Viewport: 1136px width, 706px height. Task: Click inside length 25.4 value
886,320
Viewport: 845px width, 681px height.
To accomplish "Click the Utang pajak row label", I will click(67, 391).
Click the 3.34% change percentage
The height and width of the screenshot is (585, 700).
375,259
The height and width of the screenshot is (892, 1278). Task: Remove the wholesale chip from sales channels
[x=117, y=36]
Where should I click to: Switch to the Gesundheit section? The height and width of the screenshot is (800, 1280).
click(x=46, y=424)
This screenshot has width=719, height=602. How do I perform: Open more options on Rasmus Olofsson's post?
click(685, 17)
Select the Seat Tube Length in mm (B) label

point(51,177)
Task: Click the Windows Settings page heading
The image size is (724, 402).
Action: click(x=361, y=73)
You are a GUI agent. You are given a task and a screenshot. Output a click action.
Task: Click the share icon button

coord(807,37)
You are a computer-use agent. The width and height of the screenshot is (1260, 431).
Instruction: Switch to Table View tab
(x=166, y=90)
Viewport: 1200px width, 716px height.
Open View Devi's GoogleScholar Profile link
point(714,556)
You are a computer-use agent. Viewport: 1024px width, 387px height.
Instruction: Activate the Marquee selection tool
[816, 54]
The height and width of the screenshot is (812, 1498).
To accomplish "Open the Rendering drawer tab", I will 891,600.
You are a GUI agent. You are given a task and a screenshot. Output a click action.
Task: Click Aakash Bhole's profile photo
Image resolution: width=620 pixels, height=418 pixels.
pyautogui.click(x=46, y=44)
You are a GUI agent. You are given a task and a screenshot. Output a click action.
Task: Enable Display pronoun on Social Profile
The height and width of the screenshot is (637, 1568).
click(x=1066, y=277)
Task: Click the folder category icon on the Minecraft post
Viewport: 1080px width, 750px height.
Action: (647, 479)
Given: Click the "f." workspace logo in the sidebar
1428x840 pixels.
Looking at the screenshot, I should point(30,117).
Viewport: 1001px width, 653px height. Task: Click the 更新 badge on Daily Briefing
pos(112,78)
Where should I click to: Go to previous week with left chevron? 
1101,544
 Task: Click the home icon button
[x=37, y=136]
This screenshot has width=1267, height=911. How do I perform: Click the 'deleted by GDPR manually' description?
# # # #
• [Stated goal]: Copy all of the rows above word for word, keeping every character and line break unchanged.

• [Response to the task]:
Viewport: 1136px width, 706px height. Task: Click inside length 25.4 value
886,320
Viewport: 845px width, 681px height.
To accomplish "Click the Utang pajak row label", I will click(67, 391).
Click the 3.34% change percentage
The height and width of the screenshot is (585, 700).
375,259
The height and width of the screenshot is (892, 1278). Task: Remove the wholesale chip from sales channels
[x=117, y=36]
Where should I click to: Switch to the Gesundheit section? The height and width of the screenshot is (800, 1280).
click(x=46, y=424)
This screenshot has width=719, height=602. How do I perform: Open more options on Rasmus Olofsson's post?
click(685, 17)
Select the Seat Tube Length in mm (B) label

point(51,177)
Task: Click the Windows Settings page heading
The image size is (724, 402).
Action: click(x=361, y=73)
You are a GUI agent. You are given a task and a screenshot. Output a click action.
Task: Click the share icon button

coord(807,37)
You are a computer-use agent. The width and height of the screenshot is (1260, 431).
Instruction: Switch to Table View tab
(x=166, y=90)
Viewport: 1200px width, 716px height.
Open View Devi's GoogleScholar Profile link
point(714,556)
You are a computer-use agent. Viewport: 1024px width, 387px height.
Instruction: Activate the Marquee selection tool
[816, 54]
The height and width of the screenshot is (812, 1498).
To accomplish "Open the Rendering drawer tab", I will 891,600.
You are a GUI agent. You are given a task and a screenshot. Output a click action.
Task: Click Aakash Bhole's profile photo
Image resolution: width=620 pixels, height=418 pixels.
pyautogui.click(x=46, y=44)
You are a GUI agent. You are given a task and a screenshot. Output a click action.
Task: Enable Display pronoun on Social Profile
The height and width of the screenshot is (637, 1568).
click(x=1066, y=277)
Task: Click the folder category icon on the Minecraft post
Viewport: 1080px width, 750px height.
Action: (647, 479)
Given: Click the "f." workspace logo in the sidebar
1428x840 pixels.
Looking at the screenshot, I should point(30,117).
Viewport: 1001px width, 653px height. Task: Click the 更新 badge on Daily Briefing
pos(112,78)
Where should I click to: Go to previous week with left chevron? 
1101,544
 Task: Click the home icon button
[x=37, y=136]
This screenshot has width=1267, height=911. How do I perform: Click the 'deleted by GDPR manually' description?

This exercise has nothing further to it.